_YOUR TASKS:_
1. In the article on the NHS volunteer appeal, who is the chief executive of the Royal Voluntary Service?
2. Carry on the article about the NHS volunteer appeal from the point where it ends.

A ‘PHENOMENAL’ 750,000 people have signed up to join the volunteer NHS army — three times the initial target.
Less than a week after the appeal for helpers to tackle the coronavirus crisis was announced, recruitment has now been paused.
This is to allow applications to be processed and to get the scheme up and running.
‘We have been absolutely overwhelmed by the response,’ said Catherine Johnstone, chief executive of the Royal Voluntary Service, who added it was the biggest call-out for volunteers in England since World War II.
‘As history shows, it is often in times of crisis that we pull together and become our best selves.
‘Due to the enormous volume of applications, we have now paused recruitment and ask anyone who is still interested in volunteering to wait a few weeks for the application process to reopen.
‘This will enable our team to focus on getting the first tranche of volunteers checked and out into the community.

_MATERIAL SHOWN:_
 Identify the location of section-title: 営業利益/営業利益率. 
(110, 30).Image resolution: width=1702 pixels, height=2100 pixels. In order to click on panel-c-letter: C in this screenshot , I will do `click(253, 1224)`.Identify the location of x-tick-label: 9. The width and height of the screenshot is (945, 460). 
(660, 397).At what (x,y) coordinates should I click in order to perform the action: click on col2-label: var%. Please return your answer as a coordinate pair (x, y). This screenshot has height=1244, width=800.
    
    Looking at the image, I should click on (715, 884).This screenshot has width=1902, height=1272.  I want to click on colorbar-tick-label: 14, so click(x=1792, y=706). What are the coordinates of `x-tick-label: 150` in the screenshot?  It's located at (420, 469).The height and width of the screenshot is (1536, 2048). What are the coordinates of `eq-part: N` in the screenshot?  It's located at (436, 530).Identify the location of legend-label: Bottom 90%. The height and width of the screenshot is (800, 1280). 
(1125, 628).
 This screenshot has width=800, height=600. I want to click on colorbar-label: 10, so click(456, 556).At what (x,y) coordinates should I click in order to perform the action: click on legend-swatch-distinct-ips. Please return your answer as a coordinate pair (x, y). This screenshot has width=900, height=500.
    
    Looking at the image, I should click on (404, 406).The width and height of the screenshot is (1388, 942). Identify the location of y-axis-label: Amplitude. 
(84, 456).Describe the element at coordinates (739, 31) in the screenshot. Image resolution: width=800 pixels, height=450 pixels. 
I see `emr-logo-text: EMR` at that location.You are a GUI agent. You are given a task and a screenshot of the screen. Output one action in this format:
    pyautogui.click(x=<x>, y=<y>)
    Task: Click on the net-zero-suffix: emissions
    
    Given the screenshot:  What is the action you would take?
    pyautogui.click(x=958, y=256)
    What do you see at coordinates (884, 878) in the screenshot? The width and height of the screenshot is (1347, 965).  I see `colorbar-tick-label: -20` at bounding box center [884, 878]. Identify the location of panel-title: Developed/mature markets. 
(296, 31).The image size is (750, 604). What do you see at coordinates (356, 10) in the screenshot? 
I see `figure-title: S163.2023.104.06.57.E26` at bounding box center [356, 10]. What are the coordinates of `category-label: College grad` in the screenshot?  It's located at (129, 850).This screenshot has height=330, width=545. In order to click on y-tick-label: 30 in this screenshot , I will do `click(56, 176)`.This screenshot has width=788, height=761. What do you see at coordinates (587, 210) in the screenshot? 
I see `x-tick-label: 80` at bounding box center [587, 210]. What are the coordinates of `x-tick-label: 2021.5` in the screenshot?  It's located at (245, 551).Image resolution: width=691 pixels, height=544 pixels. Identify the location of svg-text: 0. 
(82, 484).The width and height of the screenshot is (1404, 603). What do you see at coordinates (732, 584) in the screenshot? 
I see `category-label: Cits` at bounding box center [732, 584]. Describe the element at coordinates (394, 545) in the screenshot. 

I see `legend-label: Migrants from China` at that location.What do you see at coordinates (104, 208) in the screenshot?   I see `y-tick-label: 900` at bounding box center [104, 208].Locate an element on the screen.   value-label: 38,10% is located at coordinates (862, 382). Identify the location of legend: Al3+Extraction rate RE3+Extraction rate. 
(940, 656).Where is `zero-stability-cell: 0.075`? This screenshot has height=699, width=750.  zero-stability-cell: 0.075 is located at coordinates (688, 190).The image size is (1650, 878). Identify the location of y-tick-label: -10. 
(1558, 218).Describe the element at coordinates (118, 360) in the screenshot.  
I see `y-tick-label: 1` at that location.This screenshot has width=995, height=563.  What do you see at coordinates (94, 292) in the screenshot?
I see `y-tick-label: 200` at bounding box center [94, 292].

_OUTPUTS IN ORDER:_
1. Catherine Johnstone

2.
‘We fully expect that more volunteers will be required and we will be issuing an update on areas of the country and roles that we still need to fill as soon as we can.’
Ruth May, chief nursing officer for England, said: ‘I want to thank each and every one of the 750,000 people who have committed their precious time to help some of the most vulnerable people stay home and save lives.
‘We will now concentrate on getting this incredible volunteer army up and running, with every volunteer matched to local tasks.’
Those signing up will be helping to deliver shopping and medication to those in need, transport patients and NHS equipment, or check in and chat on the phone with individuals at risk of loneliness as a result of self-isolation.
The government launched the appeal on Tuesday for 250,000 people to help vulnerable people who are self-isolating for 12 weeks. Just two days later, it was announced that 560,000 people had signed up and the target was increased to 750,000.